Hoy parece haber perdido el crédito de confianza que tenía en el Gobierno y desde antes de la crisis del submarino ARA San Juan se menciona en ámbitos castrenses la posibilidad de su alejamiento, como parte de una reestructuración que se extendería a las otras fuerzas.
La semana última Srur enfrentó una fuerte crisis en el seno de la fuerza, al sancionar al comandante de Adiestramiento y Alistamiento, contraalmirante Luis Enrique López Mazzeo, a quien separó de su cargo, lo que provocó la inmediata reacción de otros comandantes, que pidieron su propio retiro. El conflicto enfrentó, básicamente, a los marinos que conducían el operativo de búsqueda del submarino en las bases navales de Puerto Belgrano y de Mar del Plata con las autoridades que tomaban decisiones en Buenos Aires.

Nacido hace 60 años en Bella Vista, una localidad cercana no sólo geográficamente al pensamiento militar, Srur está casado con Marcela Caride y egresó de la Escuela Naval Militar en diciembre de 1979 y se capacitó en planeamiento militar conjunto en el nivel estratégico operacional.

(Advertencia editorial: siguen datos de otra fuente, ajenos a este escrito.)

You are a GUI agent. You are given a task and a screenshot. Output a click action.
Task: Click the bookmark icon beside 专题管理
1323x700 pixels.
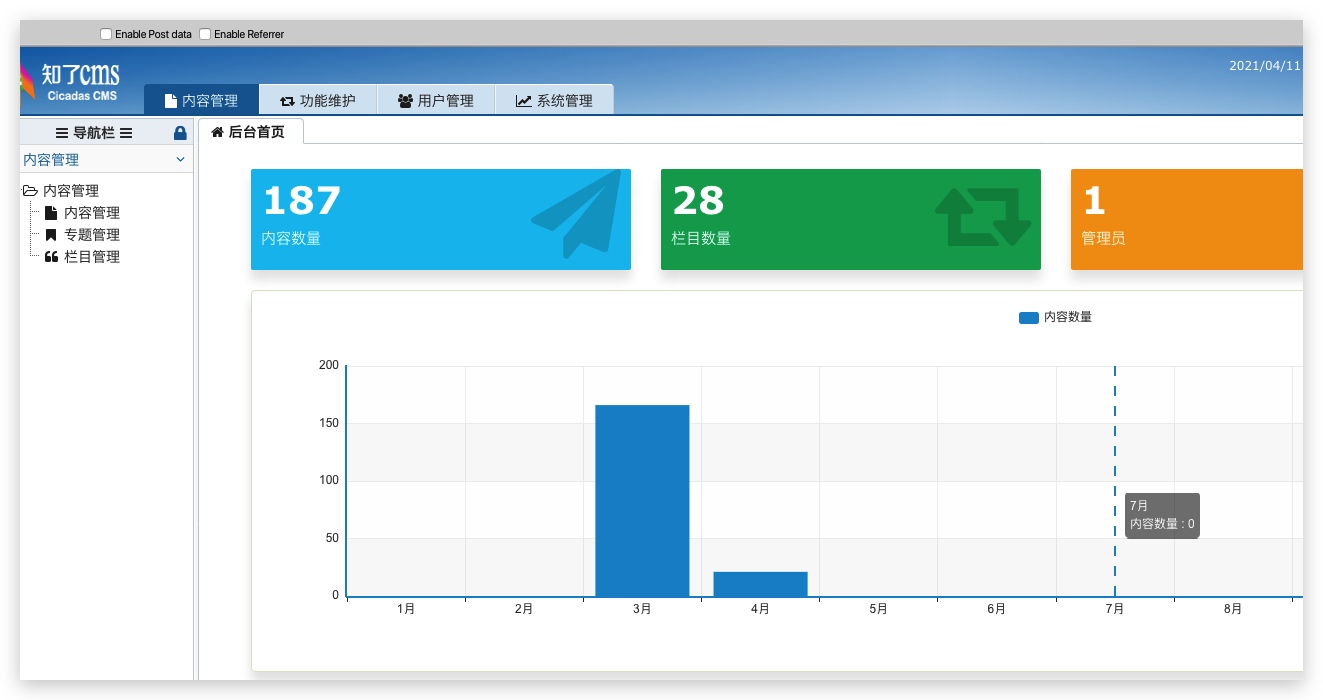tap(51, 235)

Entre 2009 y 2011 fue agregado de Defensa en la embajada argentina en Alemania y, en los últimos años, ocupó funciones estratégicas en la conducción naval. A fines de 2010, con el grado de contraalmirante, asumió como director general de Materiales de la Armada, el área dedicada específicamente a la incorporación y renovación de los medios navales, herramientas fundamentales para el desarrollo de la fuerza, como queda demostrado aun cuando salen a la luz casos de recursos limitados.
Tres años después, en junio de 2013, Srur accedió al Comando de Alistamiento y Adiestramiento, convirtiéndose en el número tres en la conducción de la fuerza, cuando la Armada salía del grave escándalo que se había suscitado con la retención de la Fragata Libertad en Ghana, por una demanda de los fondos buitre, en pleno gobierno kirchnerista.
Con sede en la Base Naval de Puerto Belgrano, el corazón de la familia naval, de este comando dependen el movimiento y la operación de toda la flota de mar, la infantería de Marina, la aviación naval y la Fuerza de Submarinos, la sede natural del ARA San Juan, en Mar del Plata. Sobre todo ese poder naval de amplia jurisdicción.